== Data section ==
++++
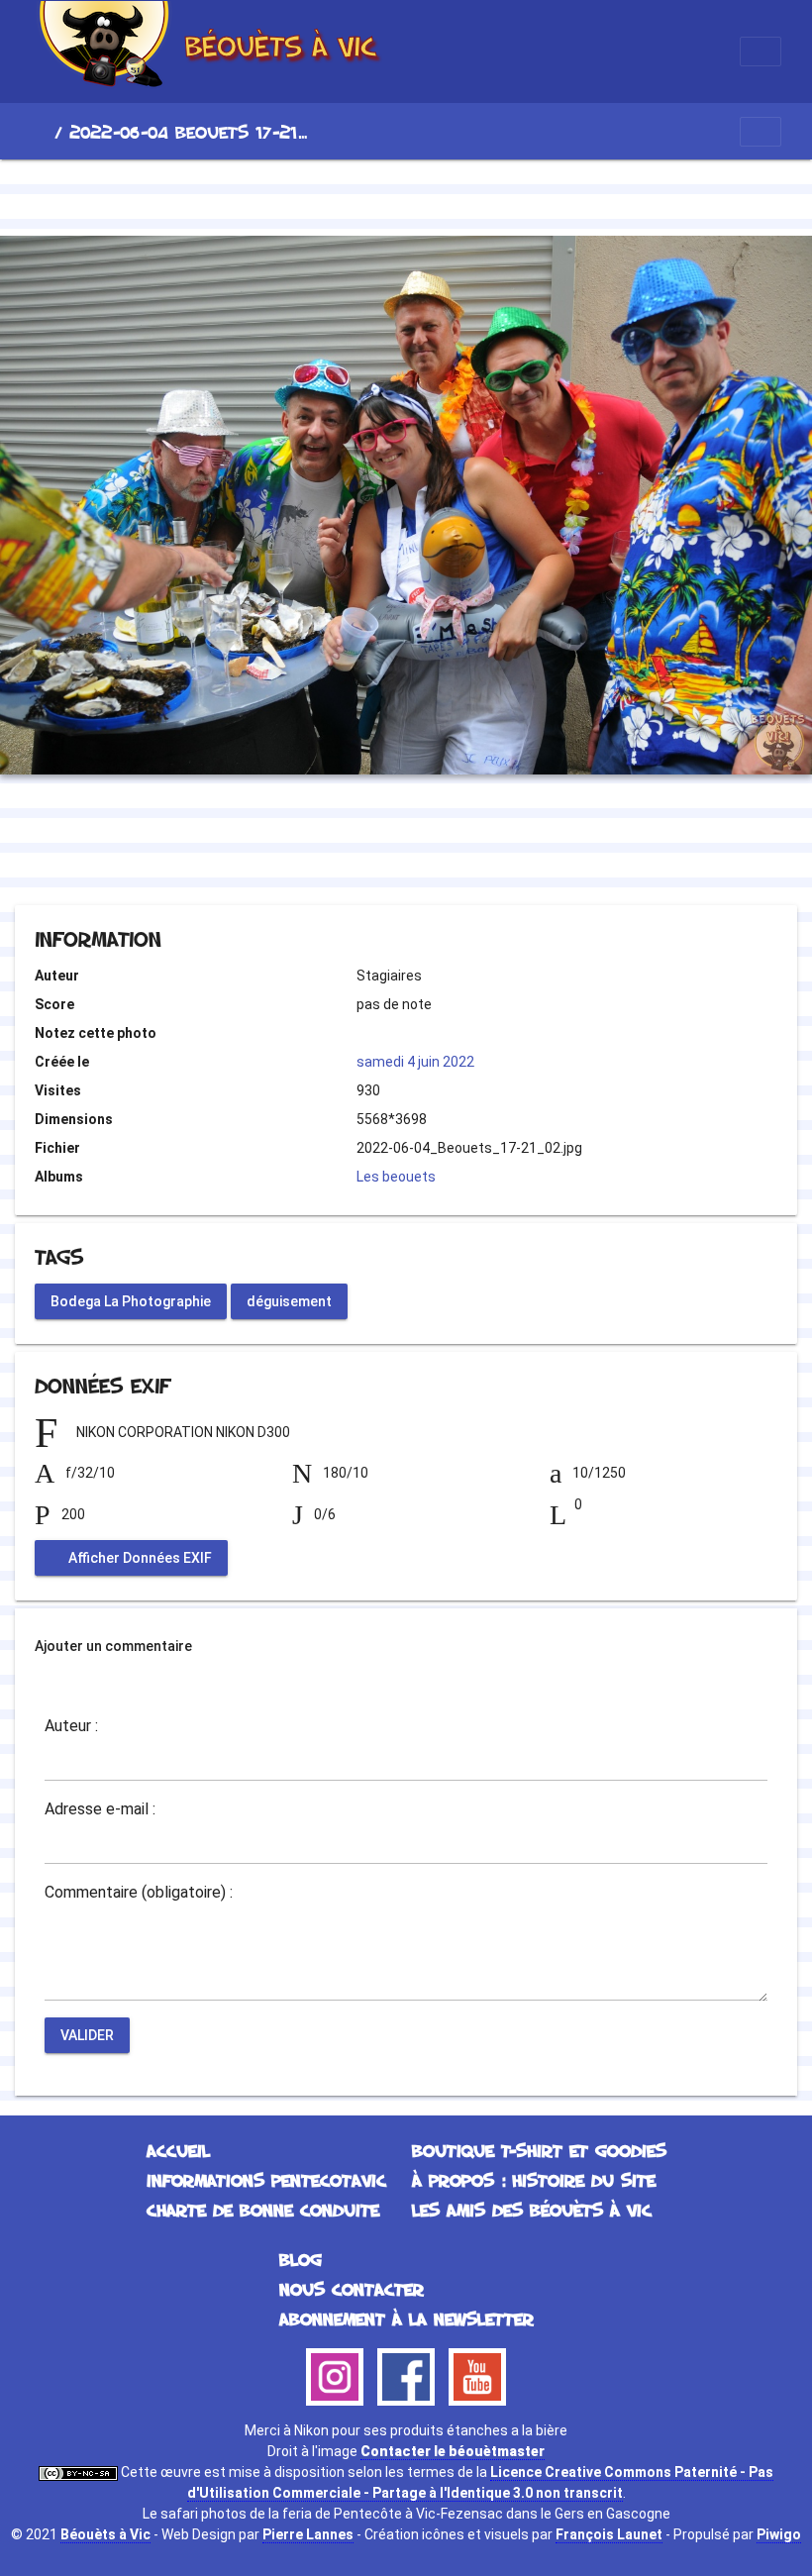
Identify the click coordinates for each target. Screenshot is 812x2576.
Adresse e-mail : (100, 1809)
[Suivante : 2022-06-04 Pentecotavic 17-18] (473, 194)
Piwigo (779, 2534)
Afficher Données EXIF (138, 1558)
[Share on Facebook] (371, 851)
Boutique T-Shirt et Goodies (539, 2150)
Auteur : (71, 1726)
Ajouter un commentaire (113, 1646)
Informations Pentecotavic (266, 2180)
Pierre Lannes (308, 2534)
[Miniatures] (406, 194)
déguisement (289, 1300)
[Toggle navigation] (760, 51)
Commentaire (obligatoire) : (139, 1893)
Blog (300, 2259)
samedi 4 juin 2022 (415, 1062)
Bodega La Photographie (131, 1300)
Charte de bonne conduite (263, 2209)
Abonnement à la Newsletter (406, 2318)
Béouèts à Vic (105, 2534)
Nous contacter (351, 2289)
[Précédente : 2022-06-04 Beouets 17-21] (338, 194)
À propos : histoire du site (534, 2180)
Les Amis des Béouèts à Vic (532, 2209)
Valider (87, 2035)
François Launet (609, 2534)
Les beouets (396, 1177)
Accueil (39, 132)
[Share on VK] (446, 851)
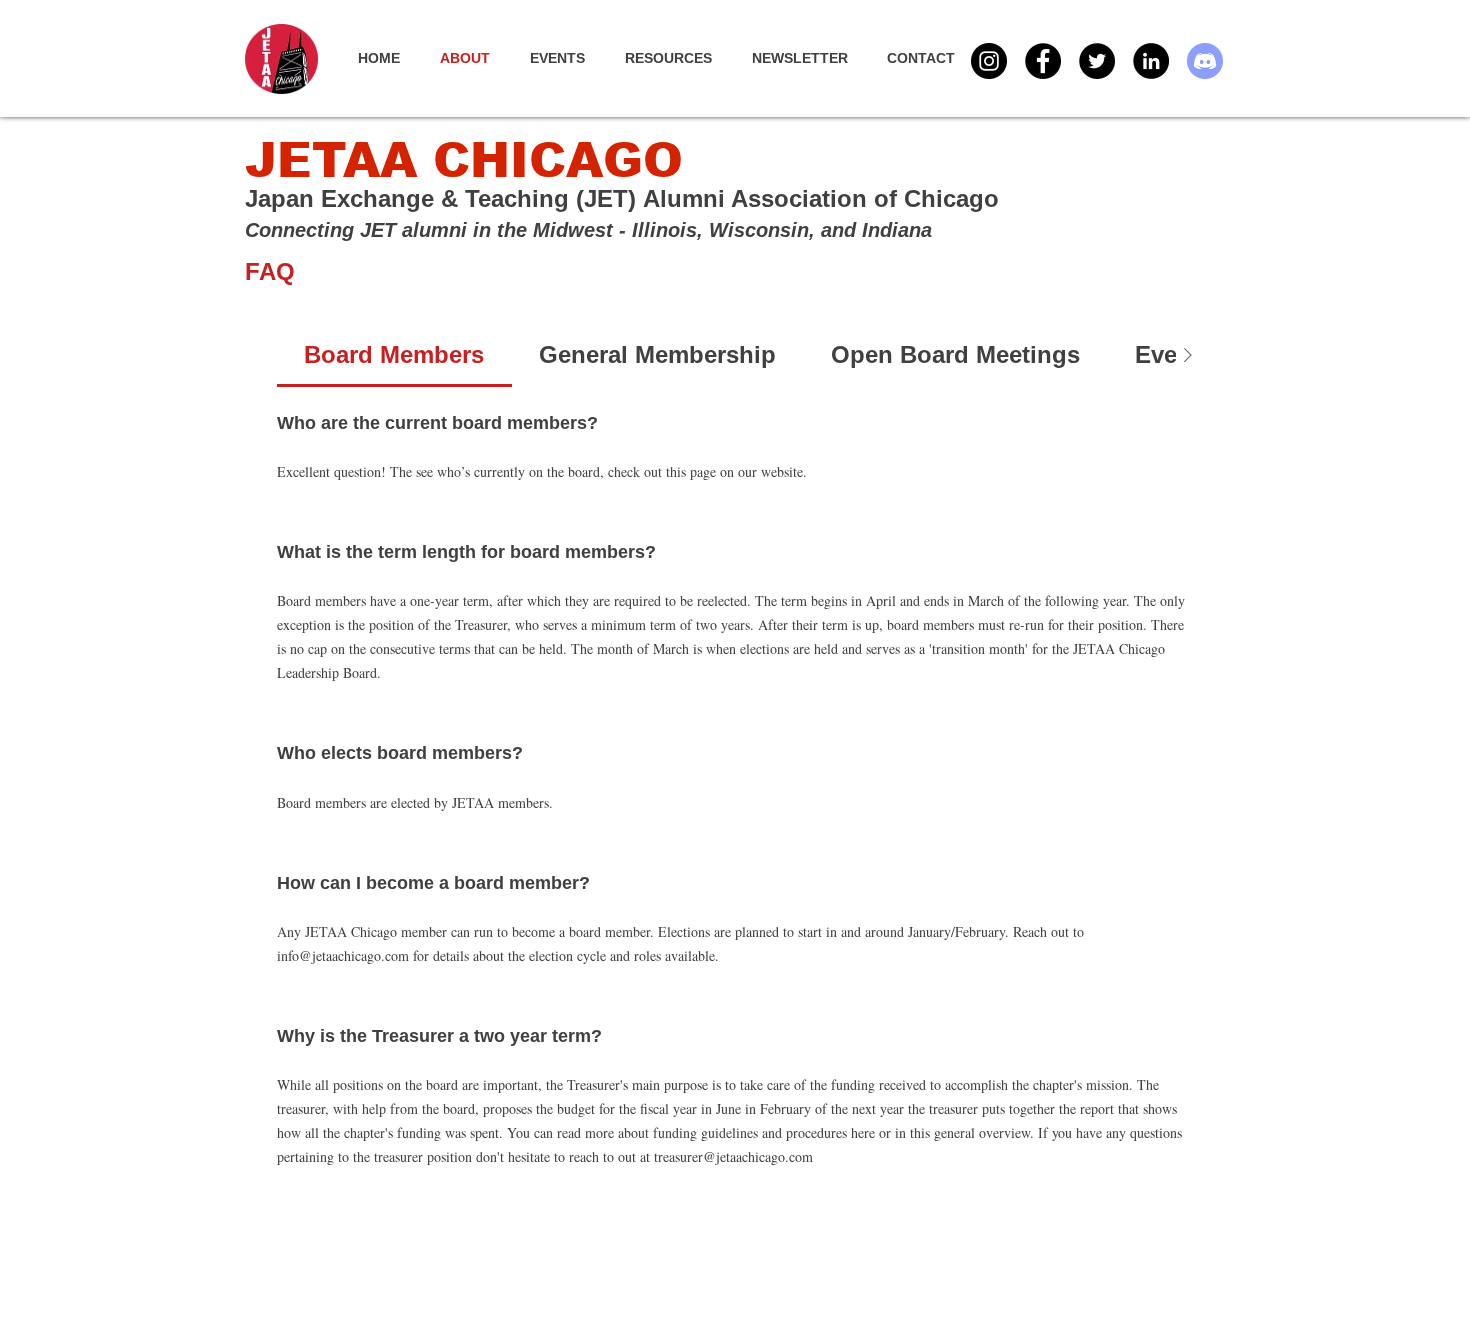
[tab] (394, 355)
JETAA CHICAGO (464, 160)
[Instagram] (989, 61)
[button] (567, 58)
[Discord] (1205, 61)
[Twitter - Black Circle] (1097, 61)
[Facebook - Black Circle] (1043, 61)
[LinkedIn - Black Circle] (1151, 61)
++++
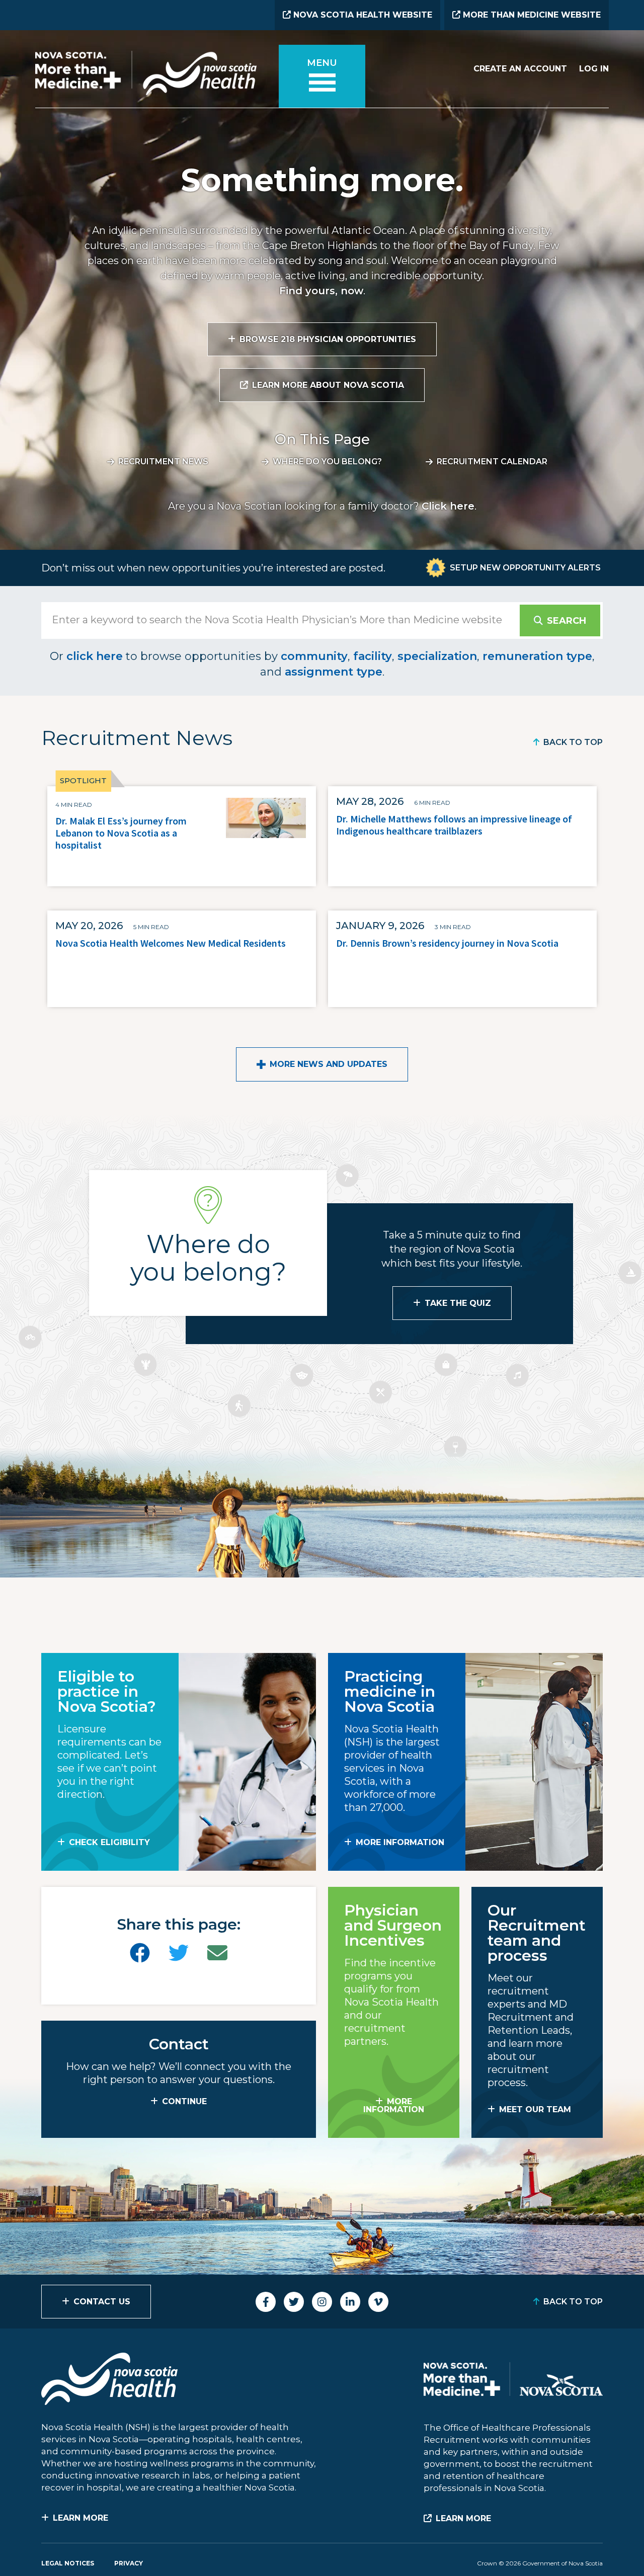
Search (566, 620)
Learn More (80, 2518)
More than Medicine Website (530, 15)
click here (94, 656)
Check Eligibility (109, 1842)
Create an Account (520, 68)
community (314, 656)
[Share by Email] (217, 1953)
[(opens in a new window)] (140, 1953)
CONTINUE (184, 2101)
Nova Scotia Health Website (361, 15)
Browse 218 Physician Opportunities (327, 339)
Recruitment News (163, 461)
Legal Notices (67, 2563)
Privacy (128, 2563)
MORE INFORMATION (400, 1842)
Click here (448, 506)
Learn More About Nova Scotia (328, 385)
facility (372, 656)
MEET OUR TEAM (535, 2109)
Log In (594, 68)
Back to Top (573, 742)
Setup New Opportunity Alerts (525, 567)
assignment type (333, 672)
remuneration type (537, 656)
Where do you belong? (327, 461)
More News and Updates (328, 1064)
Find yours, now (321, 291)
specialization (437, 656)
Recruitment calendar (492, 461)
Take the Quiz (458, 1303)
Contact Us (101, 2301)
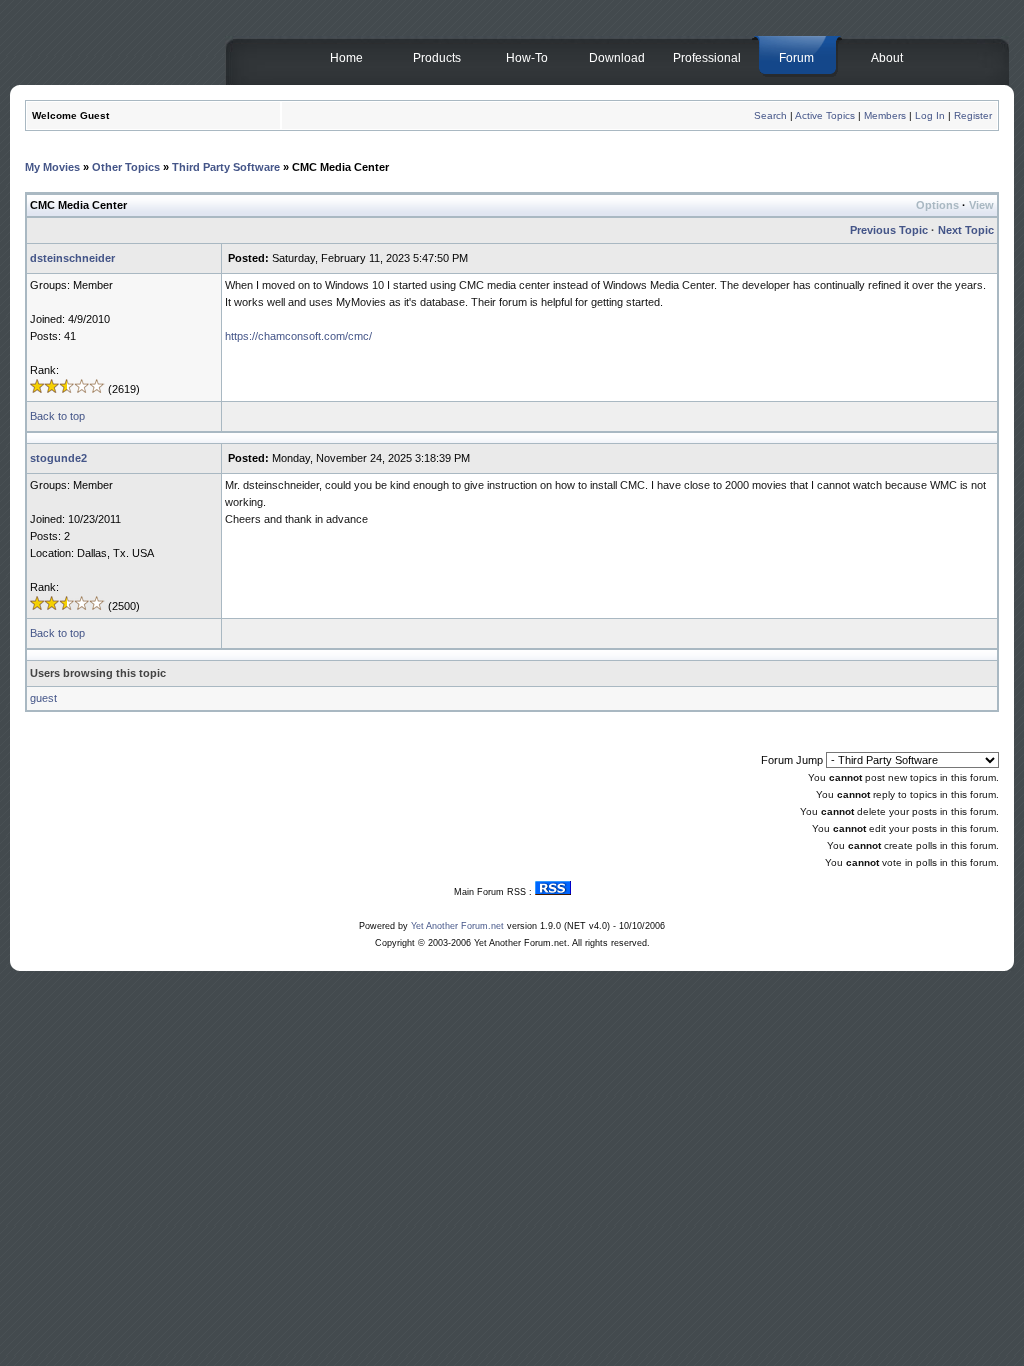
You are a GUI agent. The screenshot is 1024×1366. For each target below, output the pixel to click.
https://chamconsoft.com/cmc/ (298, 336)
++++
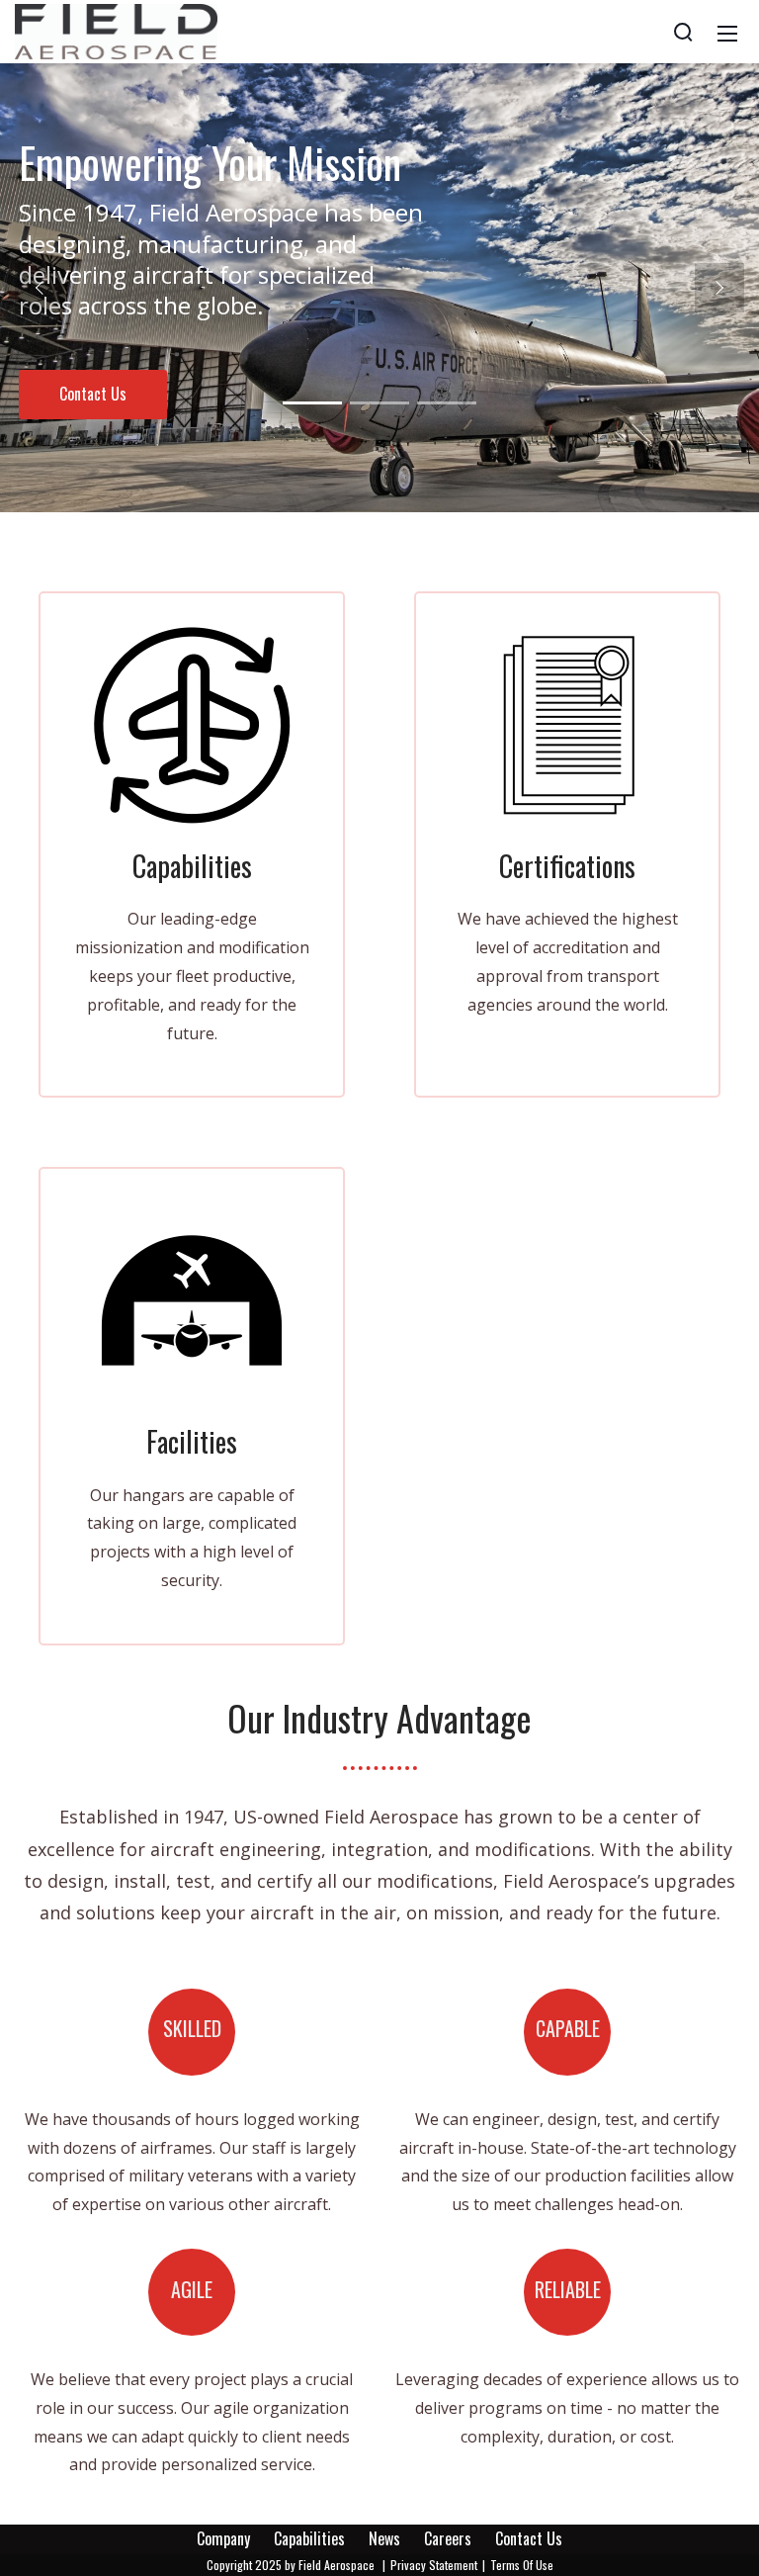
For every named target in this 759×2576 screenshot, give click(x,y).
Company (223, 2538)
++++
== About this exercise ==
In the data above, take the line with "Adresse e-mail : (100, 1809)", the line with "[LinkedIn - Black Circle] (1151, 61)", and every line between, and set them down exactly without pictures.

== Exercise solution ==
Adresse e-mail : (100, 1809)
[Suivante : 2022-06-04 Pentecotavic 17-18] (473, 194)
Piwigo (779, 2534)
Afficher Données EXIF (138, 1558)
[Share on Facebook] (371, 851)
Boutique T-Shirt et Goodies (539, 2150)
Auteur : (71, 1726)
Ajouter un commentaire (113, 1646)
Informations Pentecotavic (266, 2180)
Pierre Lannes (308, 2534)
[Miniatures] (406, 194)
déguisement (289, 1300)
[Toggle navigation] (760, 51)
Commentaire (obligatoire) : (139, 1893)
Blog (300, 2259)
samedi 4 juin 2022 (415, 1062)
Bodega La Photographie (131, 1300)
Charte de bonne conduite (263, 2209)
Abonnement à la Newsletter (406, 2318)
Béouèts à Vic (105, 2534)
Nous contacter (351, 2289)
[Précédente : 2022-06-04 Beouets 17-21] (338, 194)
À propos : histoire du site (534, 2180)
Les Amis des Béouèts à Vic (532, 2209)
Valider (87, 2035)
François Launet (609, 2534)
Les beouets (396, 1177)
Accueil (39, 132)
[Share on VK] (446, 851)
[tab] (394, 355)
JETAA CHICAGO (464, 160)
[Instagram] (989, 61)
[button] (567, 58)
[Discord] (1205, 61)
[Twitter - Black Circle] (1097, 61)
[Facebook - Black Circle] (1043, 61)
[LinkedIn - Black Circle] (1151, 61)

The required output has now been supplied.